Understanding Synaptic Summation
Types of Synaptic Summation
- Each presynaptic terminal contributes an electrical stimulus of approximately 0.5 to 1 mV, which dissipates in about 15 milliseconds.
- There are two main types of summation: spatial and temporal summation.
Spatial Summation
- In spatial summation, multiple excitatory synapses activate simultaneously, each contributing to the overall potential.
- An example shows that four synapses firing do not reach the excitation threshold; however, with sixteen synapses firing, the threshold is reached leading to action potential.
Temporal Summation
- Temporal summation occurs when a single presynaptic terminal fires repeatedly before the previous stimulus dissipates (within 15 milliseconds).
- This repeated stimulation can accumulate enough voltage to reach the excitation threshold and trigger an action potential.
Characteristics of Synaptic Transmission
Neuronal Fatigue
- Neuronal fatigue occurs when repetitive stimuli lead to a decrease in firing frequency over time due to limited neurotransmitter availability.

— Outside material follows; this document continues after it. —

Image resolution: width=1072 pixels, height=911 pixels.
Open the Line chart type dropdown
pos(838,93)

- For instance, if a neuron has 10,000 vesicles of acetylcholine and receives rapid stimuli, it may deplete its supply quickly leading to fatigue.
Epileptic Seizures
- During epileptic seizures, neuronal fatigue acts as a defense mechanism; seizures typically last around 20 minutes to half an hour before subsiding due to this fatigue.
Mechanism of Fatigue
Physiological Changes in Neuronal Activity
Impact of Acidosis and Alkalosis on Neuronal Function
- Acidosis leads to a decrease in neuronal activity, potentially resulting in complete inhibition and coma. This condition does not return neurons to normal levels but attempts to balance them.
- In contrast, alkalosis increases neuronal excitability significantly, which can lead to seizures due to hyperexcitability. The resting membrane potential approaches the threshold for excitation.

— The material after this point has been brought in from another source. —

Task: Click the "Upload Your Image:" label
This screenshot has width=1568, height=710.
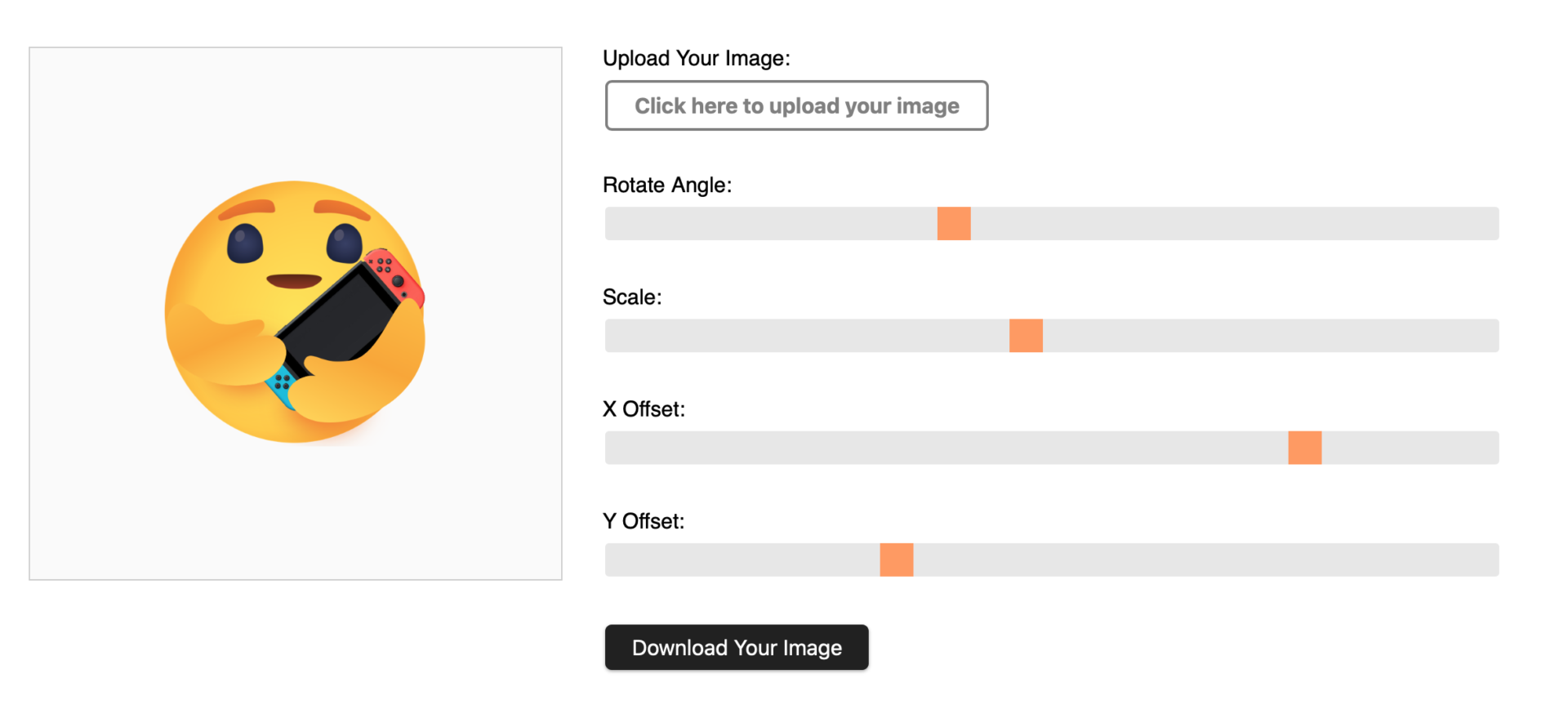Action: pyautogui.click(x=697, y=58)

Role of Oxygen and Pharmacological Agents
- Neuronal excitation is highly dependent on oxygen levels; even brief interruptions can cause a total loss of excitability in some neurons.
- Certain drugs like caffeine, theophylline, and theobromine (found in coffee, tea, and chocolate) enhance neuronal excitability. Conversely, analgesics raise the membrane threshold for excitation, thereby reducing synaptic transmission.